Questions à poser à votre médecin
Questions à soumettre à votre neurologue
Si vous souhaitez avoir une conversation éclairée sur les traitements expérimentaux avec votre neurologue, ces questions peuvent aider à la structurer :
- « Y a-t-il des essais en cours auxquels je pourrais être éligible, spécifiquement pour la SLP ou les MNM à prédominance motoneurone central ? » — Cela ouvre la porte sans présupposer un traitement spécifique.
- « J'ai lu sur [nom du médicament] — son mécanisme est-il logique pour ma maladie, étant donné que j'ai une atteinte prédominante du motoneurone central ? » — Cela vous distingue des patients qui posent des questions sur des médicaments sans comprendre la biologie.

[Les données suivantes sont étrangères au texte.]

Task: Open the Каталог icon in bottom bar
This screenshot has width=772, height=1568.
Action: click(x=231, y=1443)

- « Y a-t-il quelque chose dans la catégorie hors AMM qui mérite d'être discuté pour l'un de mes symptômes actuels qui n'est pas adéquatement géré ? » — Cela est particulièrement pertinent pour les crampes, la fatigue ou la sialorrhée.

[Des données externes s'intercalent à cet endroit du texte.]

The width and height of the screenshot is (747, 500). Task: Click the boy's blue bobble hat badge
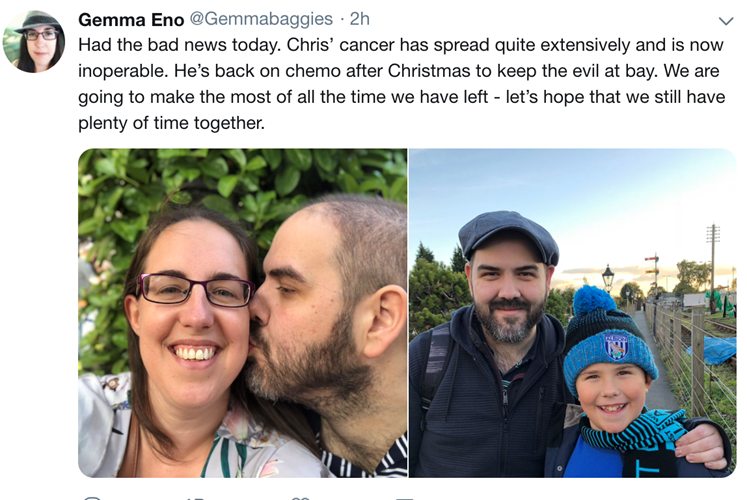(x=616, y=346)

- « Recommanderiez-vous de m'inscrire à l'étude d'histoire naturelle de la SLP, et cela affecterait-il mon éligibilité pour de futurs essais thérapeutiques ? »
- « Si un résultat prometteur d'essai de Phase 3 arrive pour un médicament contre la SLA dans l'année ou deux à venir, comment déciderez-vous s'il pourrait être pertinent de le prescrire hors AMM pour moi ? » — Cela signale que vous pensez à long terme.
- « Existe-t-il des voies d'accès élargi ou d'usage compassionnel pour l'un des médicaments qui pourraient m'intéresser ? » — Certains médicaments expérimentaux sont disponibles en dehors des essais via des programmes autorisés par la FDA.